The New York Yankees and their affiliates carry nearly $2 billion of debt, according to sources who have reviewed loan documents in the market for Yankee Global Enterprises, the team’s parent company, and Legends Hospitality Management, the club’s concessionaire.

In addition, the team is responsible for $1.2 billion of tax-exempt stadium bonds that are sold through a public entity. Together, it means there is about $3.2 billion of debt obligations that flow through YGE, though about one-third of that total burden falls on the equity partners in YES Network and Legends.
The Yankees declined to comment.

To put $3.2 billion in context: Two years ago, the NFL disclosed that its 32 teams owed $9 billion, a number the league found alarming and is reducing. That said, the enterprise value of the companies composing YGE is roughly $5 billion, and cash flow at YES alone is expected to hit $208 million this year, sources said. YGE has been using the bulk of YES’s cash flow to reduce the regional sports channel’s debt, which is $1.448 billion, the sources said.

“It’s very manageable,” said a baseball source of the overall debt.

Neil Begley, a media and entertainment analyst at Moody’s Investors Service, which rates the stadium bonds, said ratio of debt to value for YGE was in line with other companies of its kind.

“It is a significant amount of debt for a sports enterprise, probably among the biggest there is,” he said. “But if they cleared 2009, I would be hard pressed to think they would have economic pressure more significant than that.”

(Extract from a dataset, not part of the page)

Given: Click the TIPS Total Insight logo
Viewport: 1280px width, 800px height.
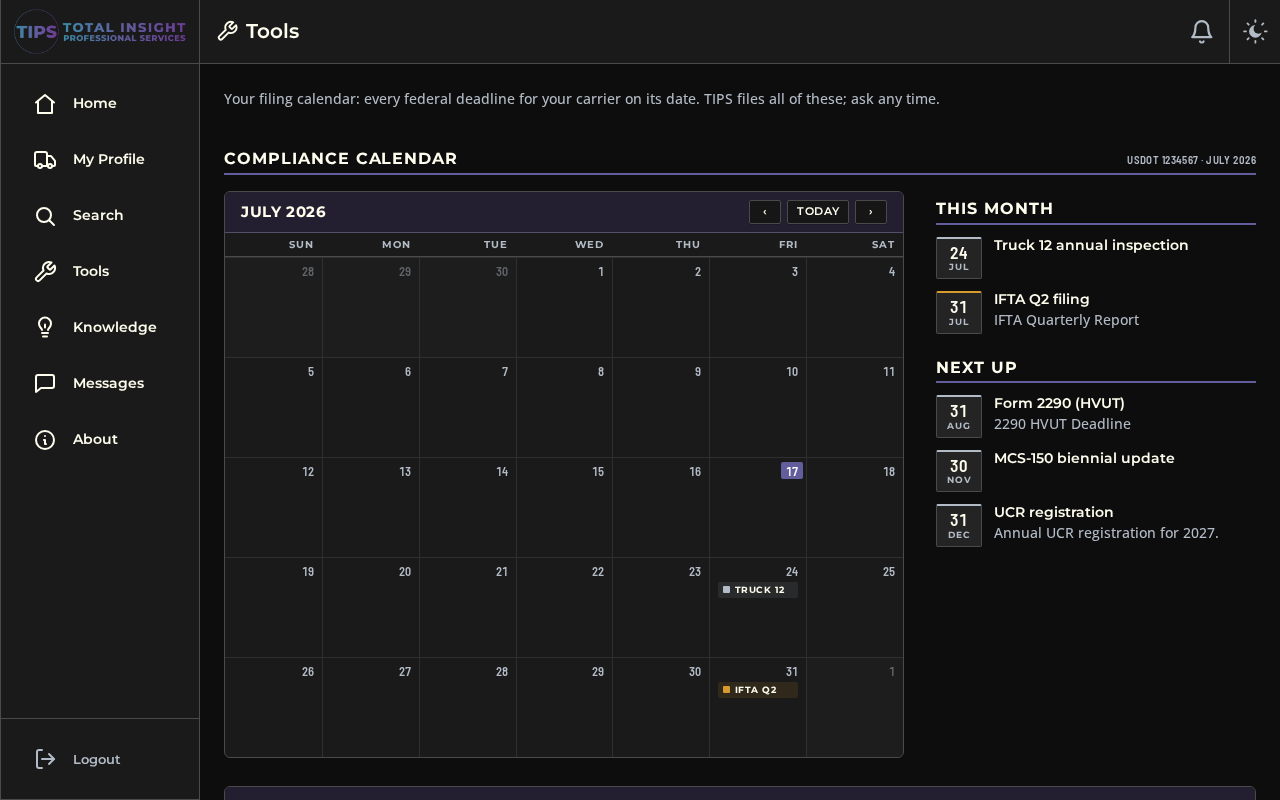Looking at the screenshot, I should (100, 32).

What also stands out about the debt is how little of it, $97 million, actually resides at the team. MLB’s debt regulations are applicable to the league’s clubs, but not to the clubs’ affiliates. It also underscores how the Yankees have shifted revenue to affiliates like YES and Legends, limiting the already steep revenue-sharing and luxury-fee payments, about $100 million, the club pays to MLB.

The team also deducts about one-third of its $64 million annual stadium interest payment from its revenue-sharing commitment.

The Yankees and Dallas Cowboys formed Legends in 2008, with the clubs’ two stadiums still the principal assets. Nonetheless, that has been enough to generate more than $20 million of annual cash flow and support a $250 million valuation, the sources said.

The $125 million refinancing that Legends now has in the market is directed at expanding the business. It tacks on 25 percent to an initial $100 million loan.

Meanwhile, the $275 million that YGE is refinancing, which is for general corporate purposes, does not include new debt.

The interest rate on both deals is 350 to 375 interest points over the London Interbank Offered Rate, or LIBOR, a floating rate index that last week hovered at 0.29 percent.

The loans, which have not closed, are being led by Goldman Sachs, Wells Fargo and Galatioto Sports Partners.